Even though the left has clothed the environmental crisis in the aura of a religious crusade, it may be that it truly is a religious vocation to attempt to close the Pandora’s box opened by the Enlightenment and the Industrial Revolution.  I think this attempt is important not just for the sake of the planet, wild animals, or people’s bodies, but also for the health of our souls; that our time on earth should sustain the honor of God, instead of dishonoring His Creation and our own natures.


        —Sean Hyland
Alfred Station, NY

Mr. Williamson Replies:

I agree with every word that Mr. Hyland writes.  I’ve argued for 30 years now that God created man to be a steward of the natural world, and implied in my long-running column of rural Western life, The Hundredth Meridian, that human life divorced from nature, once the natural setting has been replaced by the industrial one, is fundamentally inhuman.  But human existence under totalitarianism is equally inhuman.  I am not against collaborative efforts to mitigate the ravages of industrialism—the opposite in fact.  I do think it crucial to proceed cautiously in these efforts, recognizing the political danger international (or national, for that matter) collaboration in so gigantic a task entails. 

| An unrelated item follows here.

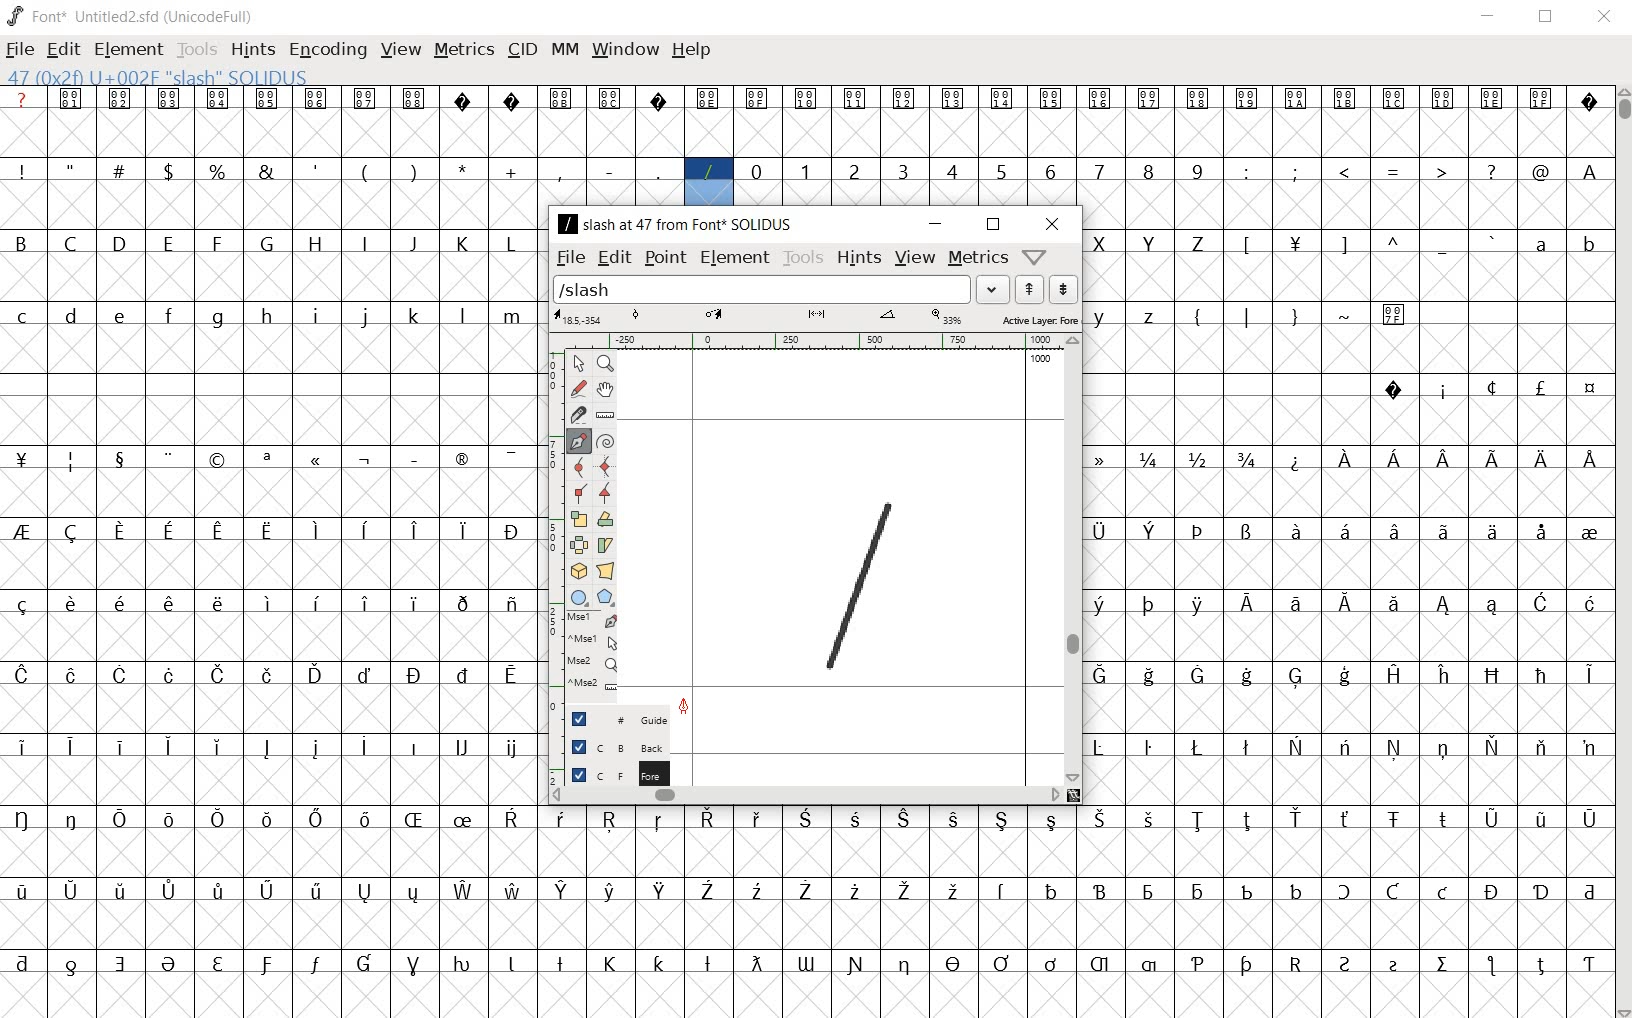 This screenshot has width=1632, height=1018. What do you see at coordinates (1037, 256) in the screenshot?
I see `Help/Window` at bounding box center [1037, 256].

As a Christian I am a metaphysical optimist.  Also as a Christian I am an historical pessimist, largely because I have a very low view of unredeemed human nature, and the large majority of humanity, more so than ever before in this materialistic anti-Christian era, is very clearly unredeemed.  In other words, I am extremely skeptical about the possibilities for human action to reverse climatic change (assuming this is not simply a cyclical thing) or the destructive history of two centuries of industrialization.  I agree that we must try, keeping in mind the cautions I’ve referred to, but I think it far more likely that our efforts will be too little too late, and that civilization must prepare itself to suffer the consequences of its hubris, which may in fact amount to Divine retribution, richly deserved.